All this is true. Progressives regularly bend their medical advice to fit their ideological causes. Everyone remembers that while Covid-19 was killing Americans by the hundreds of thousands, physicians across America decided the virus wasn’t a threat to the enormous crowds packed into tight areas to protest George Floyd’s death. The American Medical Association long supported gender-reassignment surgery for minors but now counsels against it. As a nominee to the surgeon general position, Vivek Murthy told senators that he wouldn’t use the office to push gun control, but he ended up doing just that. And as Singer has noted, the surgeon general’s office has expanded its reach to hold court on issues such as media violence, pornography, education, poverty, guns, inequality, parenting, labor, loneliness, and social media overexposure.

 

The diminishment of the medical profession by a wannabe political physician class has real-world consequences. It leads to vaccine skepticism and reliance on artificial intelligence to recommend cures. It means more parents rejecting safe but vital vitamin K shots for their newborns, leading more babies to bleed to death.

 

Naturally, not every physician is as soft-headed as an Oberlin freshman — real science and meaningful advances happen every day. But this is the thing about expertise: it has limits. It ends at the boundary of the discipline in which it was earned, and often quite abruptly. A brilliant cardiologist who ventures opinions about macroeconomics is just a person with opinions about macroeconomics who happens to know how to wield a syringe. The white coat does not travel.

 

But the coat has done a lot of work throughout history, granting status to people who are just as petty, emotional, and gullible as the rest of us. As Dr.
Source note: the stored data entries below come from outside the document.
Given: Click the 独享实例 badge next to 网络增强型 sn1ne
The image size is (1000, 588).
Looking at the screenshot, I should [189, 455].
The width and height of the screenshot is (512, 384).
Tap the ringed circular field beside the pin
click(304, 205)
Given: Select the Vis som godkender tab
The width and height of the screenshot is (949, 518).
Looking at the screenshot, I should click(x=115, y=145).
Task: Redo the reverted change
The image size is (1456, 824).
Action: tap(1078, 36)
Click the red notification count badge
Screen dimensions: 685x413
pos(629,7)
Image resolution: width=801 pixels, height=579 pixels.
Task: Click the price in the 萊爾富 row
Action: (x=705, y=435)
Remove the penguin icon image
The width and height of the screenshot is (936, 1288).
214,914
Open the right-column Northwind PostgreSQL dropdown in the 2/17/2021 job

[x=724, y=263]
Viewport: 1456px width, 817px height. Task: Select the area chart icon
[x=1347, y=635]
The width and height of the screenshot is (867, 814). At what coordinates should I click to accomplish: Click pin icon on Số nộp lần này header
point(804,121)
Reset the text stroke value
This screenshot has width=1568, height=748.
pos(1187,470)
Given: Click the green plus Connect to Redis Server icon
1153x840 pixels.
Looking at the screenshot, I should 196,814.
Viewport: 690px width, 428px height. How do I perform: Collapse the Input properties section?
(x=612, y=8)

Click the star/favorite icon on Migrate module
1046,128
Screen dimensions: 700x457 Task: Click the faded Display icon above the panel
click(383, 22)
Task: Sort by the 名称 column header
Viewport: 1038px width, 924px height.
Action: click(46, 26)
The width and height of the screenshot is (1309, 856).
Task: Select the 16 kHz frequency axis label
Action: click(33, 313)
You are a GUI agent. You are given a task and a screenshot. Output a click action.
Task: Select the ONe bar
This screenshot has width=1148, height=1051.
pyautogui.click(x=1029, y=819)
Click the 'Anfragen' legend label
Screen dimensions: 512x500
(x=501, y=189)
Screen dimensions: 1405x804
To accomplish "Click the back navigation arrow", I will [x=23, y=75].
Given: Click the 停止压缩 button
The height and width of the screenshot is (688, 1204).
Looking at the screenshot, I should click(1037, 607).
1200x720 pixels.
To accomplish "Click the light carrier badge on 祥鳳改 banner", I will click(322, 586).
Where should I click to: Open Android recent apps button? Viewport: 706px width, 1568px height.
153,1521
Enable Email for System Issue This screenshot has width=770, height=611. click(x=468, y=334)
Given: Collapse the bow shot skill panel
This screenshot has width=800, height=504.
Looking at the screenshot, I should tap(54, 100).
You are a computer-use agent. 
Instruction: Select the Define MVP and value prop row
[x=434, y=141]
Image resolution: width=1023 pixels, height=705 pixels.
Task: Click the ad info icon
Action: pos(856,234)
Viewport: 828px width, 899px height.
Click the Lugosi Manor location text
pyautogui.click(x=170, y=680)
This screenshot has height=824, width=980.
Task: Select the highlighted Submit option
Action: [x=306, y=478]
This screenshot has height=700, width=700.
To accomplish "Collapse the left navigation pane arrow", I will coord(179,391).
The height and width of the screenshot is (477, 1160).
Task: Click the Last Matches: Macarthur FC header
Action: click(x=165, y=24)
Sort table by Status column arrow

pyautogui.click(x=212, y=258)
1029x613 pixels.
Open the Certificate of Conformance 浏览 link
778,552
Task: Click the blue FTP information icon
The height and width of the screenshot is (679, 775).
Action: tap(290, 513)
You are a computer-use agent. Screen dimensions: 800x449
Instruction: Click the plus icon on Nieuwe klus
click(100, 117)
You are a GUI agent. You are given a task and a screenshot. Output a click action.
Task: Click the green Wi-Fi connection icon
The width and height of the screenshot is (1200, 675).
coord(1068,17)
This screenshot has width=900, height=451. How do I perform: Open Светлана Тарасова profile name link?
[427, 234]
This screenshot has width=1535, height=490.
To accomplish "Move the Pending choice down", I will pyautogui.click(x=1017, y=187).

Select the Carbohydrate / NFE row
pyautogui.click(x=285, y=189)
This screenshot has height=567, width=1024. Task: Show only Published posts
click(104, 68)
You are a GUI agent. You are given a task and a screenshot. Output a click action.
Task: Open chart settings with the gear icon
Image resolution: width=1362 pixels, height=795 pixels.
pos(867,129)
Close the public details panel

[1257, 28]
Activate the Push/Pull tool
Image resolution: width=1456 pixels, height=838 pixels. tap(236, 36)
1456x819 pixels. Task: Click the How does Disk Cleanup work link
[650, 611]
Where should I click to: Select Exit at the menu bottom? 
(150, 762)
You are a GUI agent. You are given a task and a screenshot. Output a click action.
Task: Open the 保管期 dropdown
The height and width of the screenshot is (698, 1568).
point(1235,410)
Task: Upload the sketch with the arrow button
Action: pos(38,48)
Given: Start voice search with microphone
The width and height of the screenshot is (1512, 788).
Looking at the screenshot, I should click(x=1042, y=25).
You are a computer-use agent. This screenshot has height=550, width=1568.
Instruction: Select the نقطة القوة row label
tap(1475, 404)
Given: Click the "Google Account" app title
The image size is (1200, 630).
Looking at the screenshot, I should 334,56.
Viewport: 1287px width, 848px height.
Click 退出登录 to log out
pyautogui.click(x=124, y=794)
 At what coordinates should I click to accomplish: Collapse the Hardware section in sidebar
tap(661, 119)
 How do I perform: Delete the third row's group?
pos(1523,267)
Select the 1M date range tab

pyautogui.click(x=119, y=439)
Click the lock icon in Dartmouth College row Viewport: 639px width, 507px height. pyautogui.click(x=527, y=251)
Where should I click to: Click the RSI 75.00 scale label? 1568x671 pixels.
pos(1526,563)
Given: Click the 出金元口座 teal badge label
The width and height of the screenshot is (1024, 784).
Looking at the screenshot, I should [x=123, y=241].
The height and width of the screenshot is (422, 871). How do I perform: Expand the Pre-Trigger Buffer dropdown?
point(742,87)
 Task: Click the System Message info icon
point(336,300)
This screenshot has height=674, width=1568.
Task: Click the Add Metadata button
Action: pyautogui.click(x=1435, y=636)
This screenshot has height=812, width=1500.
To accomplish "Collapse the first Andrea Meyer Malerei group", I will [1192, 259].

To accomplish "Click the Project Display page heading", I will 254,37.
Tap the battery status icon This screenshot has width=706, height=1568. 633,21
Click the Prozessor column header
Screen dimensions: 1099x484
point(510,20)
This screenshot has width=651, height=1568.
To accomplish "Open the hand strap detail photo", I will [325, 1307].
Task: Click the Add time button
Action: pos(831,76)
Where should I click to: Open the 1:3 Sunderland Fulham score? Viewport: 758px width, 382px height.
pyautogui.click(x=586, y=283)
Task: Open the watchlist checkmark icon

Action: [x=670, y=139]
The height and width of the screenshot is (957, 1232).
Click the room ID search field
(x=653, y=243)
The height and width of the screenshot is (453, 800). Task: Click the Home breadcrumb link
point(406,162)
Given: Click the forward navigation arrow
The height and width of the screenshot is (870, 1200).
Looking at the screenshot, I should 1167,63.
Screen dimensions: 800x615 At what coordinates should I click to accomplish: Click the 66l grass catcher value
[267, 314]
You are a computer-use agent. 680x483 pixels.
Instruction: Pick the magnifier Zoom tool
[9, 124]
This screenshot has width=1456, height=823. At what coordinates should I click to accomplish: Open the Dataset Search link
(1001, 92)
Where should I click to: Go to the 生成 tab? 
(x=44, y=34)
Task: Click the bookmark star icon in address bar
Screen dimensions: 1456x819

Evil says in Austin Powers: International Man of Mystery, “I didn’t spend six years in Evil Medical School to be called ‘Mister,’ thank you very much!” The coat has sold cigarettes, prescribed cocaine, implanted goat gonads, and (in the case of brilliant neurosurgeon but amateur Egyptologist Ben Carson) stored imaginary grain in solid rock pyramids.

 

The white coat can likely survive one more nominee who confuses ideology for medicine, but the real mystery is why the federal government even bothers anymore.